There are pros and cons to former spouses owning the family house after a divorce.
When the custodial parent cannot afford to buyout the other parent right away the obvious advantage is that the kids get to stay in the house anyway. A deferred sale can sometimes make a buyout possible by spreading payments over time.
However, because both spouses are responsible for paying the entire mortgage, a credit report for either of them shows the entire amount of the mortgage. A large debt on a credit record, especially when one does not live in the house, makes it difficult to get credit. A failure to make mortgage payments shows up on the credit report of both parents as well.
In addition, the couples must decide how to allocate the mortgage and upkeep expenses and who benefits from the mortgage interest deduction. For example, even if both pay equal amounts toward the monthly mortgage, they can agree that one spouse takes the entire mortgage interest deduction, in exchange for some other financial compensation.
Co-ownership also means continued – and perhaps unwanted – involvement with each other.
There is also the additional risk that the nonresident spouse might have a change of heart later and want (or need) to sell sooner than anticipated, so the settlement agreement should set a specific time that the house can be sold.

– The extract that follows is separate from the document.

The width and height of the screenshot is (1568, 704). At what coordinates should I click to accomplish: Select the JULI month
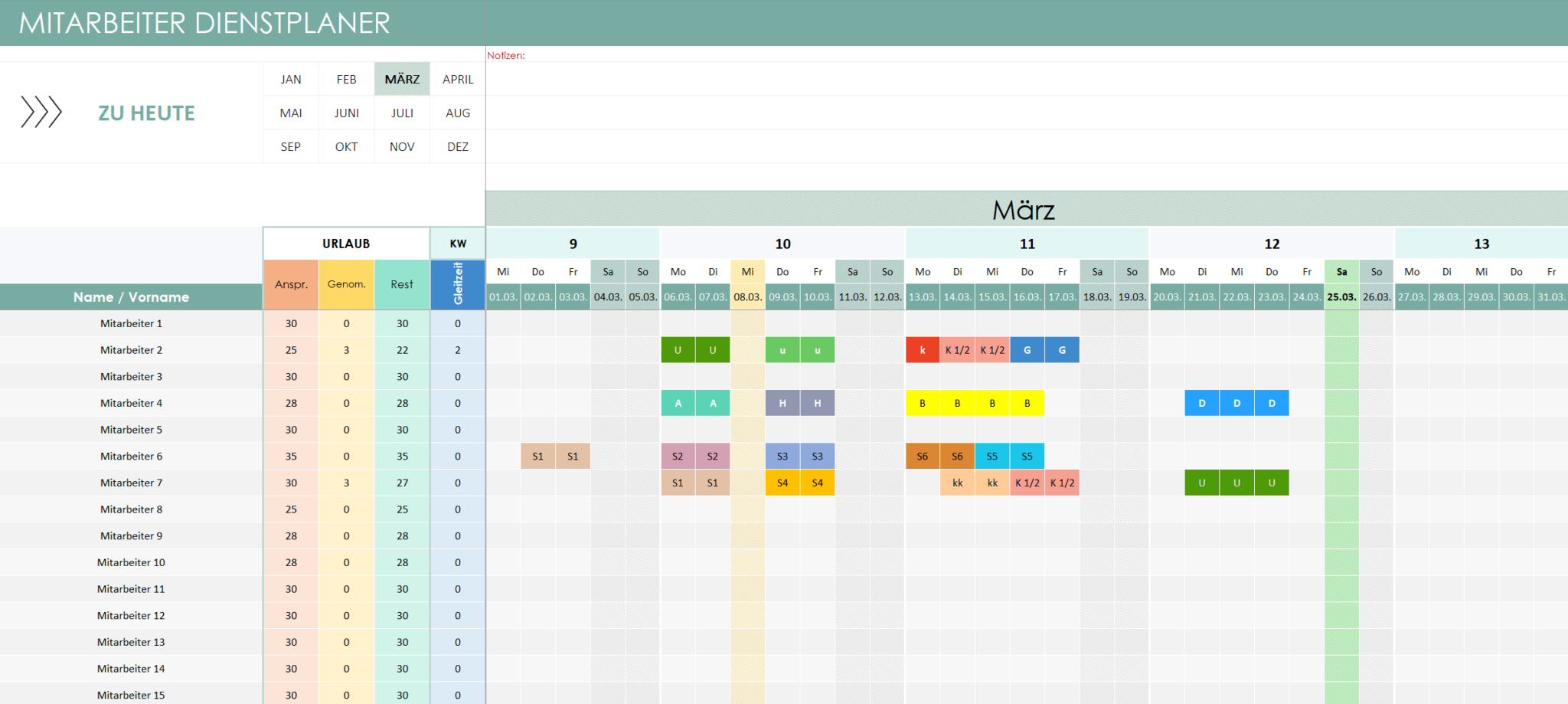click(x=402, y=113)
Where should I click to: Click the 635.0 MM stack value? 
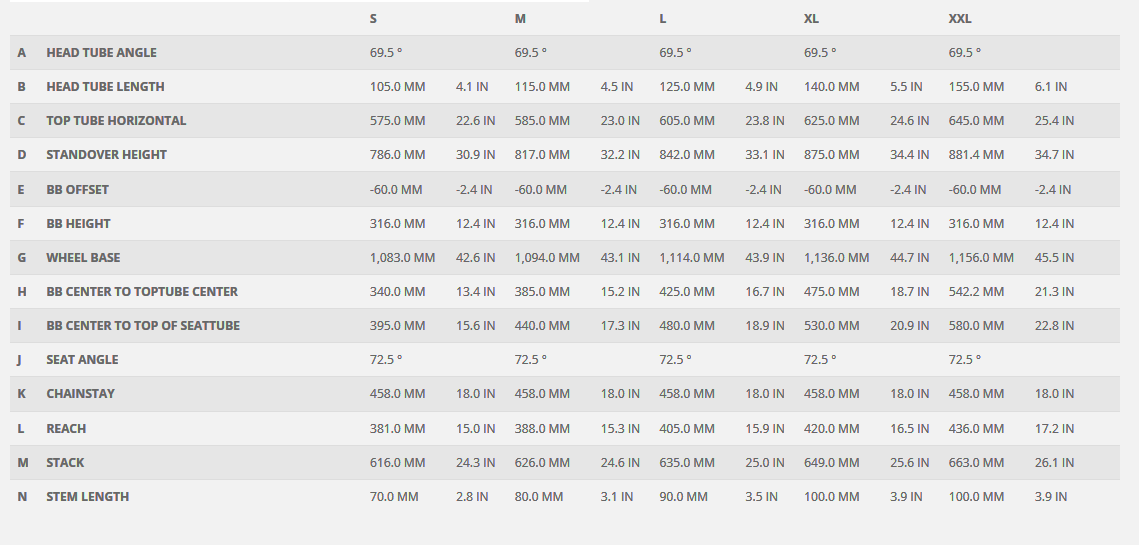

If former spouses own the house together for a significant period of time after the divorce becomes final, they also risk losing the important tax benefit of IRS §1041, which is the rule that says transfers between spouses as a result of a divorce are not taxable. §1041 applies as long as the transfer takes place within a year of the divorce becoming final, or as long as it’s “related to the ending of your marriage,” which means it’s made under a written agreement or order and occurs within six years of the of the divorce. Therefore, the agreement to keep the house should be a part of the written settlement agreement, with court approval so that it becomes a court order.
The former spouses should also make contingency plans covering death while they are still co-owners. Each former spouse has the right to leave his or her share at death. If they have agreed that one of them stays in the house until the kids are a certain age, they could also agree that during that period each leaves his or her share of the house to the other, so that the resident spouse can continue to stay as planned.